London calling (on Arroyo’s failure to disband militias)
By Tonyo Cruz Mar 04, 2010 4:35PM UTC
A coalition of human rights and media advocates convened in London, on the 100th day since the brazen November 23, 2009 Ampatuan massacre in Maguindanao, and castigated President Gloria Macapagal Arroyo’s failure to disband militias who were said to be behind the grisly crime, among others.
Representatives of Amnesty International (AI), the United Kingdom’s National Union of Journalists (NUJ), the International Federation of Journalists and the Campaign for Human Rights in the Philippines (CHRP) formed the coalition at a forum on Wednesday in Britain’s capital city.

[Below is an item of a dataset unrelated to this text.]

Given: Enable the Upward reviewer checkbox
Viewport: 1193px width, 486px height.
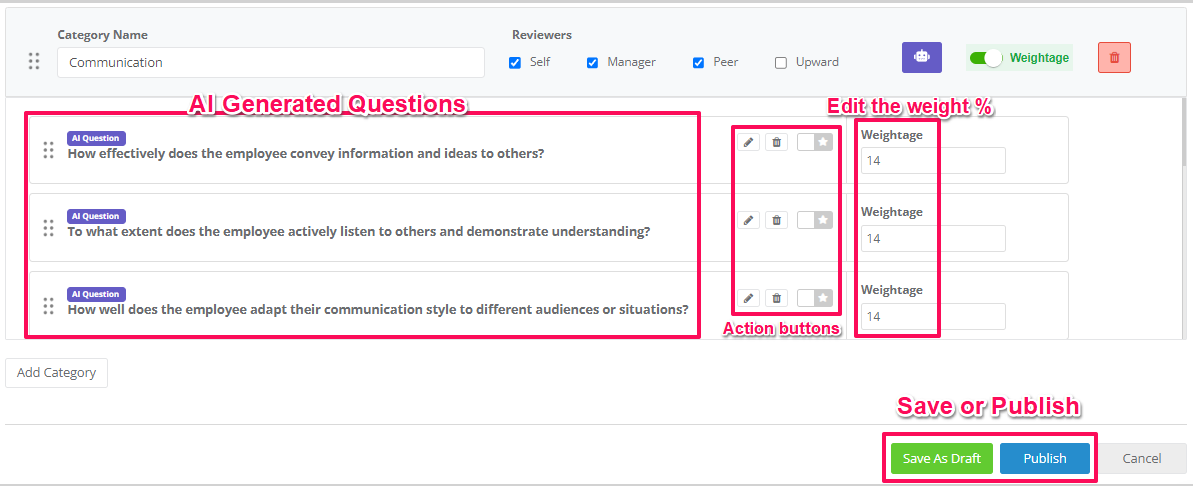Looking at the screenshot, I should coord(781,63).
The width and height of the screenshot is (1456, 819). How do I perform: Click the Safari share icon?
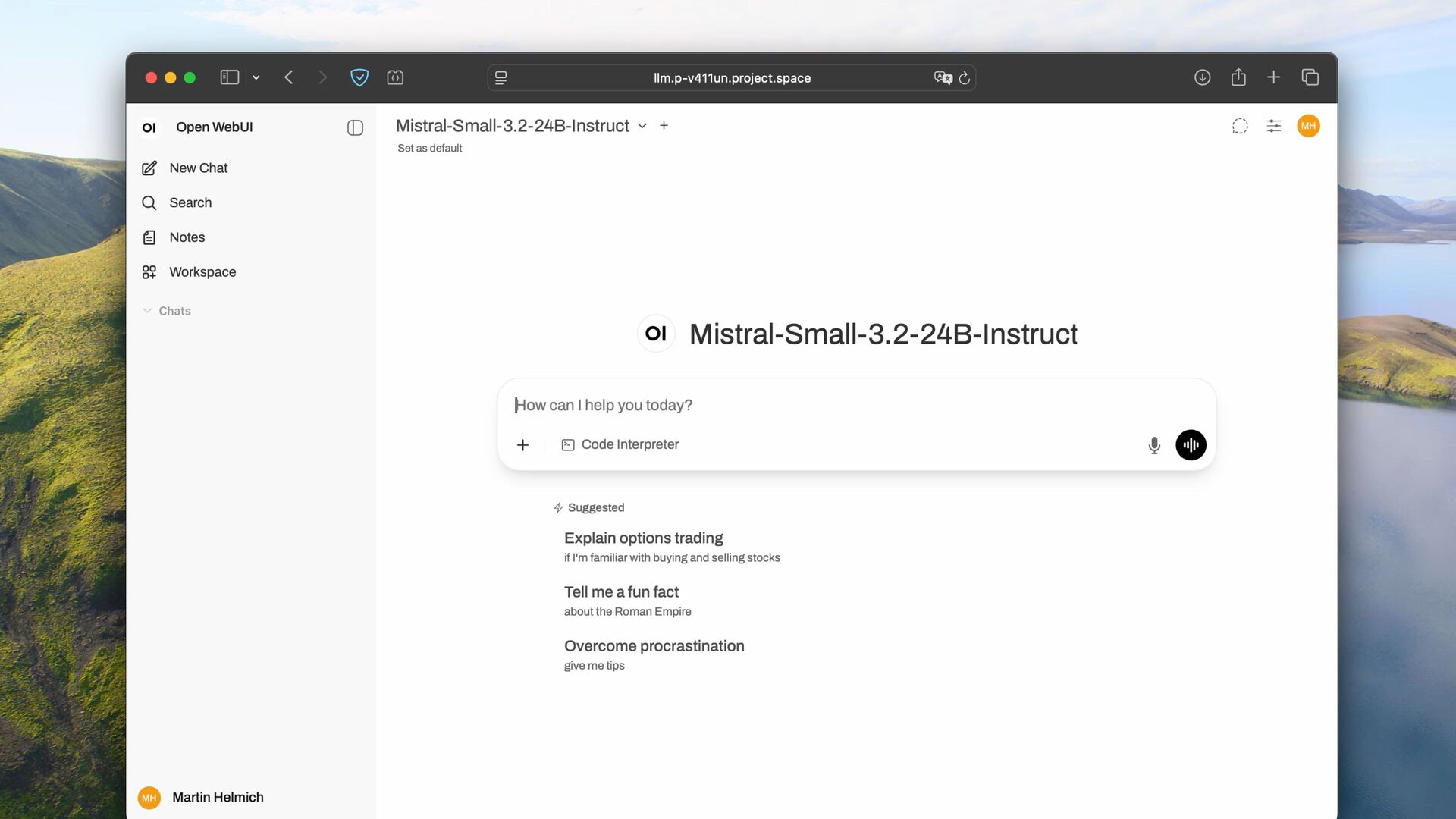point(1238,77)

RJ Maramag, chair of the CHRP, told Asian Correspondent said the forum and coalition are positive steps appreciated by Filipinos and the victims who demand that justice be swiftly delivered against the masterminds and perpetrators of the Ampatuan massacre.
“Mrs. Arroyo is committing a bloody mistake is she thinks she could get away with keeping these militias which she unleashed under her watch,” said Maramag.
In a statement, Amnesty’s Asia-Pacific director Sam Zafiri said that “Arroyo is the one who authorized private militias, and she can abolish them with the stoke of her pen.”
Zafiri said that four coalescing organizations are calling on Arroyo to rescind her Executive Order 546 which authorized the formation of militias since 2006.
The Ampatuans, a powerful pro-Arroyo political clan in Maguindanao province and the Autonomous Region of Muslim Mindanao, are said to maintain their own militia and this was purportedly mobilized in perpetrating the massacre that shocked the Philippines and the world last year.
The massacre killed at least 57 civilians including scores of journalists who were accompanying the wife of an Ampatuan foe in filing a certificate of candidacy for the gubernatorial post of Maguindanao. The incident is the single worst act of election violence as the Philippines prepares for the May 10 elections, and the world’s single biggest carnage of working journalists.
In Manila, media watchdog Center for Media Freedom and Responsibility (CMFR) and the Southeast Asia Press Alliance (SEAPA) assailed working journalists and media outlets for their waning interest in ensuring that the masterminds and perpetrators of the massacre are prosecuted and punished.
In a joint statement, the two groups bewailed: “Forgetfulness is among the worst vices of a people whom the media have failed to provide information crucial to their lives. And yet, forgetfulness is the sure guarantee for the repetition of such atrocities as the Ampatuan massacre, the human rights violations that continue to haunt this country, and the constant peril of authoritarian rule. Only by remembering the past can we prevent its repetition.”